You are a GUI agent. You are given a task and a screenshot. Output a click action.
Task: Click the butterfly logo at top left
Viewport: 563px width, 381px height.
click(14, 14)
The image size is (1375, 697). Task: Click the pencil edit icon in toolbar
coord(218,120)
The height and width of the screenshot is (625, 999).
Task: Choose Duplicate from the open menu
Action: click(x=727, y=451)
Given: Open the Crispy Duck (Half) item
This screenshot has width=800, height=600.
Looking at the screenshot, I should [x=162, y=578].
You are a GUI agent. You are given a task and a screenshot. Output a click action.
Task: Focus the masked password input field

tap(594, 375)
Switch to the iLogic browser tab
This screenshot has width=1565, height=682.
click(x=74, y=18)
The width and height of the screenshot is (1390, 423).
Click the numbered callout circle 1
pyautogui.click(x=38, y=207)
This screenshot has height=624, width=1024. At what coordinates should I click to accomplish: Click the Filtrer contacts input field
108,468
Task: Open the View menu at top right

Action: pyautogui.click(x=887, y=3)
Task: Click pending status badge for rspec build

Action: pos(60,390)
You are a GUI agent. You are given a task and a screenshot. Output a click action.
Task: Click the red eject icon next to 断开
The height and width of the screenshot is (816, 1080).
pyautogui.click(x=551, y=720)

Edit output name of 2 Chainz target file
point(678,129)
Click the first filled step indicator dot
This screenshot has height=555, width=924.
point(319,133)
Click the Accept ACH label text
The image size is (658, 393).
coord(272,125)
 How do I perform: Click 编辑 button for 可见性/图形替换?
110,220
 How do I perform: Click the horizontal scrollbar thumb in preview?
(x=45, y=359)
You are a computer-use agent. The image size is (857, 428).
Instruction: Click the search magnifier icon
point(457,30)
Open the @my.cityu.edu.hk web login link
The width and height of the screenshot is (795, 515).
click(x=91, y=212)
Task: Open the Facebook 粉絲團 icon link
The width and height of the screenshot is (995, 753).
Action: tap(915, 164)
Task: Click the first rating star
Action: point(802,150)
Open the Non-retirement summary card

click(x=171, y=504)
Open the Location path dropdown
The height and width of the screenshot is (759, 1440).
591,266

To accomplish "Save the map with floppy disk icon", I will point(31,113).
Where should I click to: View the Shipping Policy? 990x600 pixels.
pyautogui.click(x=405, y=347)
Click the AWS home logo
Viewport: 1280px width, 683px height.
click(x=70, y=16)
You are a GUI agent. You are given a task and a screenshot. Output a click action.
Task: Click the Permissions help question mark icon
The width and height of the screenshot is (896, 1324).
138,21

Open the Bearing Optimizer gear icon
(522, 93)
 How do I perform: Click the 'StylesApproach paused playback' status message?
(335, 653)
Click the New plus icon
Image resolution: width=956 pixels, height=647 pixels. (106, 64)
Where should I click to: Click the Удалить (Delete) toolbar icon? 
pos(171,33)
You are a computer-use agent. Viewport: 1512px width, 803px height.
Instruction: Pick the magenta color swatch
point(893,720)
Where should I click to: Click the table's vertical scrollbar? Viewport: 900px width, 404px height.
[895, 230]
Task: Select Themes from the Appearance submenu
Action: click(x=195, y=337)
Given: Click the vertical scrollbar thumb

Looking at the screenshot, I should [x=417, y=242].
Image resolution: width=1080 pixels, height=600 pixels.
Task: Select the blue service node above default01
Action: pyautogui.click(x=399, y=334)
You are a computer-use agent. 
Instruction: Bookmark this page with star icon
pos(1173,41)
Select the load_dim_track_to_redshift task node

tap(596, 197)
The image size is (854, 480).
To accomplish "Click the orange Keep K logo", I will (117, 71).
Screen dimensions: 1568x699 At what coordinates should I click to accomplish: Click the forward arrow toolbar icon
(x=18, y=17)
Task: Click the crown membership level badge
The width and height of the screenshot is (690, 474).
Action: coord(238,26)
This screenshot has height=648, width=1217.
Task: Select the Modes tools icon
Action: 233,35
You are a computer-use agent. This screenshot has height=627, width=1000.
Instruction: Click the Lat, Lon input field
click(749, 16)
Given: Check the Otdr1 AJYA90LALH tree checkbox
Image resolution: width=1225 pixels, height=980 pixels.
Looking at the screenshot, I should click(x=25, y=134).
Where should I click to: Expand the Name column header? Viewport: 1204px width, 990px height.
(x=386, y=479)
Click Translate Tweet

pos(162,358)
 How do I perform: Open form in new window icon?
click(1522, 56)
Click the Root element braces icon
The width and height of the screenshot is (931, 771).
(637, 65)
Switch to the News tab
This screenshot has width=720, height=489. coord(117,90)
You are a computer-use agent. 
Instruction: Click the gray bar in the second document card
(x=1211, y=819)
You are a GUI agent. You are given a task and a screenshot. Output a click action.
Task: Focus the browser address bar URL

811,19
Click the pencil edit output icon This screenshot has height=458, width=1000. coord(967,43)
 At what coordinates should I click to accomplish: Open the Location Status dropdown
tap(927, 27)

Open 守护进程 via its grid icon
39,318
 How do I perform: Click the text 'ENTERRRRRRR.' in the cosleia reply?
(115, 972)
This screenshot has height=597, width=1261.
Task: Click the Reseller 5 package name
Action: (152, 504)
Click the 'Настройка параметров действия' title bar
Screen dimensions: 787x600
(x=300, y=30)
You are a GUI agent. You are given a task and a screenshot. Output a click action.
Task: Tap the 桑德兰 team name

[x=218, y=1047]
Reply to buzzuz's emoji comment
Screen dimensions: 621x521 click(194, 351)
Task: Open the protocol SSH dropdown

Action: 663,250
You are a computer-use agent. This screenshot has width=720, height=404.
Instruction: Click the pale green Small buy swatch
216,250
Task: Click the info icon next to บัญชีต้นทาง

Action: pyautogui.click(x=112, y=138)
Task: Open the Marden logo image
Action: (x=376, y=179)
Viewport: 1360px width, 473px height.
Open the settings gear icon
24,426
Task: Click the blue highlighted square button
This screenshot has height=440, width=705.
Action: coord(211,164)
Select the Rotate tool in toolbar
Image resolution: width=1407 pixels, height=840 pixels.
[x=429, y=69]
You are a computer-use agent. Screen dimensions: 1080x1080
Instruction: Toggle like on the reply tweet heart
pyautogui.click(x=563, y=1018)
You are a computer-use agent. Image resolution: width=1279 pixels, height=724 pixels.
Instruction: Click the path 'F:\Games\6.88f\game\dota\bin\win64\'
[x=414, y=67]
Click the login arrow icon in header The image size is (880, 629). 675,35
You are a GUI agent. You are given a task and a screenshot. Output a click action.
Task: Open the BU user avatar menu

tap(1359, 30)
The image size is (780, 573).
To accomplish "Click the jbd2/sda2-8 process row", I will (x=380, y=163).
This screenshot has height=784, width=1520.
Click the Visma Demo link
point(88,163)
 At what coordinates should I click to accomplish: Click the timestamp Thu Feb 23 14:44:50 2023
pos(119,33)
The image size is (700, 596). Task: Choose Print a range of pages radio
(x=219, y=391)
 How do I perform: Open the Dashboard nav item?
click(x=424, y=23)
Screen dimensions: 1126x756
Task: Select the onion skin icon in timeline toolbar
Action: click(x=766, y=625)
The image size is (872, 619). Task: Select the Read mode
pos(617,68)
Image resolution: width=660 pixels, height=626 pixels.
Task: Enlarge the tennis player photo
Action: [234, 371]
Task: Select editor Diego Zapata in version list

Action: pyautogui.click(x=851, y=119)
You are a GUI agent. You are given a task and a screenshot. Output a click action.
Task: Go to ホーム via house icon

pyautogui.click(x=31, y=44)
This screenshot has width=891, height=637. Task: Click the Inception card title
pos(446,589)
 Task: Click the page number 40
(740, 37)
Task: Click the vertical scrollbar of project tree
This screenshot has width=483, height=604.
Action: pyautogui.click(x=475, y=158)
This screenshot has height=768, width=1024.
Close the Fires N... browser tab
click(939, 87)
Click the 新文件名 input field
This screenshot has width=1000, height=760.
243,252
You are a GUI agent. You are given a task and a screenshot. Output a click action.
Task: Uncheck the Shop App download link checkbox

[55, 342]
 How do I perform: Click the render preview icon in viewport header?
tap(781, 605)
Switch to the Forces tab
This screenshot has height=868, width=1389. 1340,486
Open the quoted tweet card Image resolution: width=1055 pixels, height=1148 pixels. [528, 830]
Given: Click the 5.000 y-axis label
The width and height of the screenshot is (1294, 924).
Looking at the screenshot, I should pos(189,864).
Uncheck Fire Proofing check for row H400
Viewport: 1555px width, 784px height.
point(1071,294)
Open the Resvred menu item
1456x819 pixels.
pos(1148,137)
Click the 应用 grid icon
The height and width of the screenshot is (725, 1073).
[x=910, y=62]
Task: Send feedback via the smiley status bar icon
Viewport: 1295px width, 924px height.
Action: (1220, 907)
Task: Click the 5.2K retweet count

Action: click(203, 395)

_ _ _ _

*Exercise instructions:*
Restate word for word the lines above, beginning at the first one and ending at the line that carries "Task: Open the Facebook 粉絲團 icon link".

*Result:*
You are a GUI agent. You are given a task and a screenshot. Output a click action.
Task: Click the butterfly logo at top left
Viewport: 563px width, 381px height.
click(14, 14)
The image size is (1375, 697). Task: Click the pencil edit icon in toolbar
coord(218,120)
The height and width of the screenshot is (625, 999).
Task: Choose Duplicate from the open menu
Action: click(x=727, y=451)
Given: Open the Crispy Duck (Half) item
This screenshot has width=800, height=600.
Looking at the screenshot, I should [x=162, y=578].
You are a GUI agent. You are given a task and a screenshot. Output a click action.
Task: Focus the masked password input field

tap(594, 375)
Switch to the iLogic browser tab
This screenshot has width=1565, height=682.
click(x=74, y=18)
The width and height of the screenshot is (1390, 423).
Click the numbered callout circle 1
pyautogui.click(x=38, y=207)
This screenshot has height=624, width=1024. At what coordinates should I click to accomplish: Click the Filtrer contacts input field
108,468
Task: Open the View menu at top right

Action: pyautogui.click(x=887, y=3)
Task: Click pending status badge for rspec build

Action: pos(60,390)
You are a GUI agent. You are given a task and a screenshot. Output a click action.
Task: Click the red eject icon next to 断开
The height and width of the screenshot is (816, 1080).
pyautogui.click(x=551, y=720)

Edit output name of 2 Chainz target file
point(678,129)
Click the first filled step indicator dot
This screenshot has height=555, width=924.
point(319,133)
Click the Accept ACH label text
The image size is (658, 393).
coord(272,125)
 How do I perform: Click 编辑 button for 可见性/图形替换?
110,220
 How do I perform: Click the horizontal scrollbar thumb in preview?
(x=45, y=359)
You are a computer-use agent. The image size is (857, 428).
Instruction: Click the search magnifier icon
point(457,30)
Open the @my.cityu.edu.hk web login link
The width and height of the screenshot is (795, 515).
click(x=91, y=212)
Task: Open the Facebook 粉絲團 icon link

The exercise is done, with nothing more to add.